Mehr als 450 Menschen sind an diesem Abend unter Jakobs Zeltdach versammelt, aus allen Bereichen des Lebens. Barbara Mundel, Intendantin der Kammerspiele, ist ebenso gekommen wie Andreas Beck, Chef des Staatsschauspiels, der dafür auf die Premiere im eigenen Haus verzichtet (siehe Seite 20), sowie Christian Stückl, der sich mit dem „Tag der Quellen“ an seinem Volkstheater seit vielen Jahren in der Erinnerungsarbeit engagiert.

Natürlich ist auch Rena Wandel-Hoefer da, deren „grandioser Entwurf“ (Knobloch) von 2003 bis 2006 Realität wurde. Reiter nennt das einen „Traum, der nach den Verheerungen der NS-Zeit an ein Wunder grenzt“. Im Gespräch mit unserer Zeitung sagt die Architektin: „Es erfüllt mich mit Dankbarkeit zu sehen, wie sich das Jüdische Zentrum zu einem vitalen Ort der Begegnung in und für München entwickelt hat.“ Als Planerin könne man „nur eine Hülle errichten, die im besten Fall dauerhaft funktioniert und auch nach längerer Zeit noch als ästhetisch wohltuend empfunden wird – ihr sinnhaftes Leben zu geben, ist nur ihren Bauherren und Nutzern möglich“. Für sie sei es ein „Geschenk“, verrät Wandel-Hoefer, dass sie mithelfen konnte, dass am St.-Jakobs-Platz ein Zentrum entstehen konnte, das „nicht nur die Gemeinde selbst, sondern auch die Stadtgesellschaft bereichert“.

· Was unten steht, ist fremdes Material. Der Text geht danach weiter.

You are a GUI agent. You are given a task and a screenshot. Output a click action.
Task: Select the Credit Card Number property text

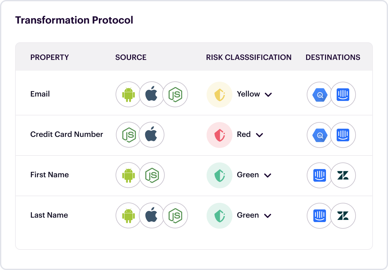(66, 134)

Wie richtig die Saarbrückerin damit liegt, erleben die Gäste schließlich nicht zuletzt bei den vielen guten Gesprächen nach dem offiziellen Teil. Und als dieser besondere Abend gegen Mitternacht seinem Ende entgegengeht und allmählich Ruhe einkehrt im Jüdischen Zentrum, da strahlt „Ohel Jakob“ umso heller in den kalten Münchner Nachthimmel. Unverrückbar.